Langsung ke konten utama

SIPBM; Berkah Bagi Generasi Taan

Catatan dari Program SIPBM

Kegembiraan tampak jelas di wajah para ibu ketika (19/09) lalu, warga Desa Taan Kecamatan Tapalang Mamuju berbondong-bondong mengantar putera dan puteri mereka masuk di lembaga Pengembangan Anak Usia Dini Holistik dan Integratif (PAUD–HI). Atau dalam masyarakat Mamuju dikenal dengan sebutan “SIOLA”. Kegembiraan ini terjadi karena penantian panjang para ibu akan sebuah fasilitas pelayanan anak usia dini (0-6 tahun), dapat hadir di dusun mereka akhirnya terwujud.

Lembaga SIOLA ini didirikan sejumlah Ibu-ibu setelah mereka mendapatkan hasil pendataan Sistem Informasi Pembangunan Berbasis Masyarakat (SIPBM), yang disosialisasikan oleh Tim SIPBM Provinsi Sulawesi Barat yang digawangi Yohanis Piterson, staf Bappeda Sulbar.

Program SIPBM ini merupakan Kerjasama Pemerintah Provinsi Sulawesi Barat dengan Pemerintah Kabupaten Mamuju, Kementerian Pendidkan dan Kebudayaan serta Unicef untuk tahun 2013 – 2015.

> **LATIHAN**:
Cetak ulang seluruh teks tentang program SIPBM di Desa Taan di atas tanpa mengubah satu karakter pun.

> **CUPLIKAN DATA**:

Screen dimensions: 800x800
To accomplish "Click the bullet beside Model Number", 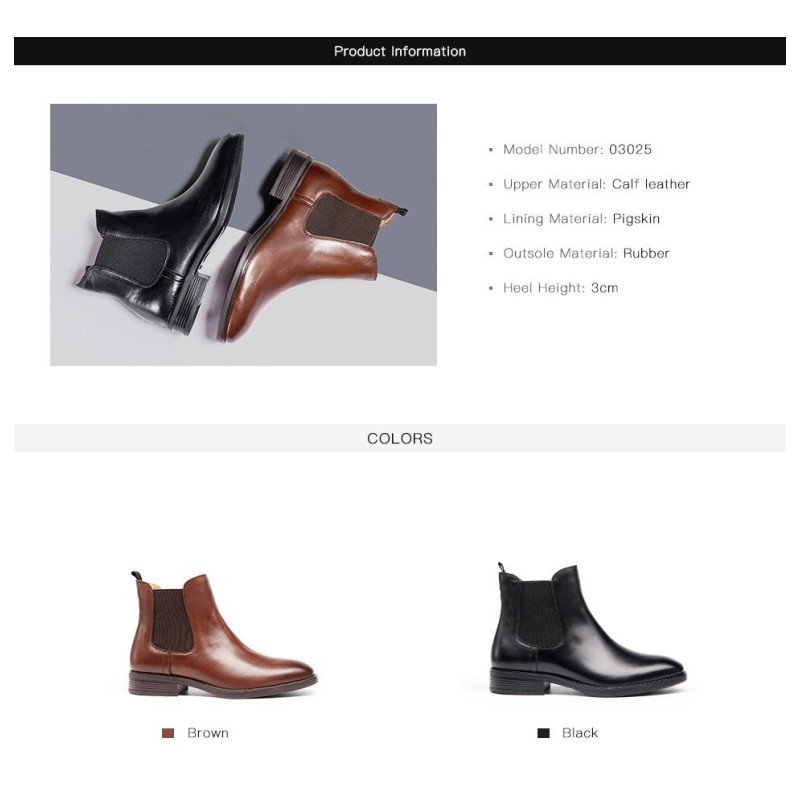I will [x=491, y=150].
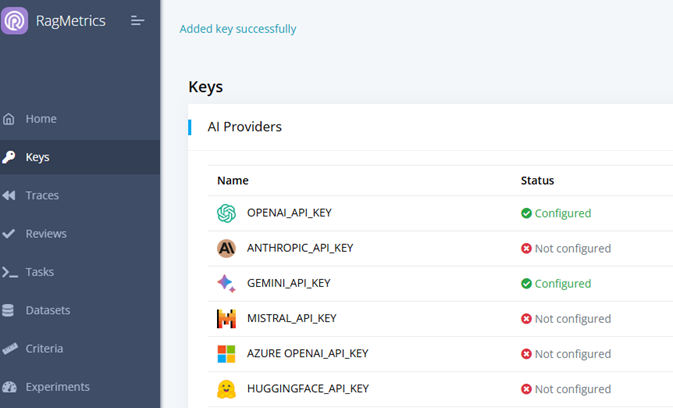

> **HASIL LATIHAN**:
Langsung ke konten utama

SIPBM; Berkah Bagi Generasi Taan

Catatan dari Program SIPBM

Kegembiraan tampak jelas di wajah para ibu ketika (19/09) lalu, warga Desa Taan Kecamatan Tapalang Mamuju berbondong-bondong mengantar putera dan puteri mereka masuk di lembaga Pengembangan Anak Usia Dini Holistik dan Integratif (PAUD–HI). Atau dalam masyarakat Mamuju dikenal dengan sebutan “SIOLA”. Kegembiraan ini terjadi karena penantian panjang para ibu akan sebuah fasilitas pelayanan anak usia dini (0-6 tahun), dapat hadir di dusun mereka akhirnya terwujud.

Lembaga SIOLA ini didirikan sejumlah Ibu-ibu setelah mereka mendapatkan hasil pendataan Sistem Informasi Pembangunan Berbasis Masyarakat (SIPBM), yang disosialisasikan oleh Tim SIPBM Provinsi Sulawesi Barat yang digawangi Yohanis Piterson, staf Bappeda Sulbar.

Program SIPBM ini merupakan Kerjasama Pemerintah Provinsi Sulawesi Barat dengan Pemerintah Kabupaten Mamuju, Kementerian Pendidkan dan Kebudayaan serta Unicef untuk tahun 2013 – 2015.